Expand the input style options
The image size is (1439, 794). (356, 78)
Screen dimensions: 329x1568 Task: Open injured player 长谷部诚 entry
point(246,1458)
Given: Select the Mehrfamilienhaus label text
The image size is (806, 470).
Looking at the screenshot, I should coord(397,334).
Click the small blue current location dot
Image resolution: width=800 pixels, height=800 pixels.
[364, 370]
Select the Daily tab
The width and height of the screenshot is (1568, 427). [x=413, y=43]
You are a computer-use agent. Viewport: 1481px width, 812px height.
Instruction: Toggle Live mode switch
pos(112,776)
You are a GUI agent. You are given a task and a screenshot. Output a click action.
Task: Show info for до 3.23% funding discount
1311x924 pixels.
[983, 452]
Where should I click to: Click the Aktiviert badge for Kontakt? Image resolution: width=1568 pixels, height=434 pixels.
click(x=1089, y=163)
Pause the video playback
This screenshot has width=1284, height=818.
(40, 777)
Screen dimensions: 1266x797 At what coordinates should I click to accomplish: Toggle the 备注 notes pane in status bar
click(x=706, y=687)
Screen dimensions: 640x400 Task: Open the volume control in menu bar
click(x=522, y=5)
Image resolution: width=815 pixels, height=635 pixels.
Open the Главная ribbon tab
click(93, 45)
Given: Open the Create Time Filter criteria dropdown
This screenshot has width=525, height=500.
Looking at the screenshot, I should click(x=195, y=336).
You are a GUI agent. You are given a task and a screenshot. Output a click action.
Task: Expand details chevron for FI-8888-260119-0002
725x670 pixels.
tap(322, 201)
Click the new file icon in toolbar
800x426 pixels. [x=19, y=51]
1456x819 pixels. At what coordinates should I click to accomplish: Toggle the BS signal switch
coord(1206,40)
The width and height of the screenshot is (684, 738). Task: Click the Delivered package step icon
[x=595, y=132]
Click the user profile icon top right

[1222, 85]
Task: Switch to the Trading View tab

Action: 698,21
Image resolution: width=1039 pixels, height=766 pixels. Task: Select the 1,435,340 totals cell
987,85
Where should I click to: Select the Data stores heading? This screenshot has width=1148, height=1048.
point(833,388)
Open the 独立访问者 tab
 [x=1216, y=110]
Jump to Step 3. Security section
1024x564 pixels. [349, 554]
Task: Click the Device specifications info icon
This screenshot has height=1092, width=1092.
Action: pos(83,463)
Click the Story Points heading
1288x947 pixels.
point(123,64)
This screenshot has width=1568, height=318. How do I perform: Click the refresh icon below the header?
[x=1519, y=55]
+---+
Riscrivi le righe dell'elenco partendo da quella che contiene "Task: Switch to the Trading View tab" e terminando con quella che contiene "point(123,64)", sostituisci "Security" con "Privacy" e lascia invariato tutto il resto.

Soluzione esercizio:
Task: Switch to the Trading View tab

Action: 698,21
Image resolution: width=1039 pixels, height=766 pixels. Task: Select the 1,435,340 totals cell
987,85
Where should I click to: Select the Data stores heading? This screenshot has width=1148, height=1048.
point(833,388)
Open the 独立访问者 tab
 [x=1216, y=110]
Jump to Step 3. Privacy section
1024x564 pixels. [349, 554]
Task: Click the Device specifications info icon
This screenshot has height=1092, width=1092.
Action: pos(83,463)
Click the Story Points heading
1288x947 pixels.
point(123,64)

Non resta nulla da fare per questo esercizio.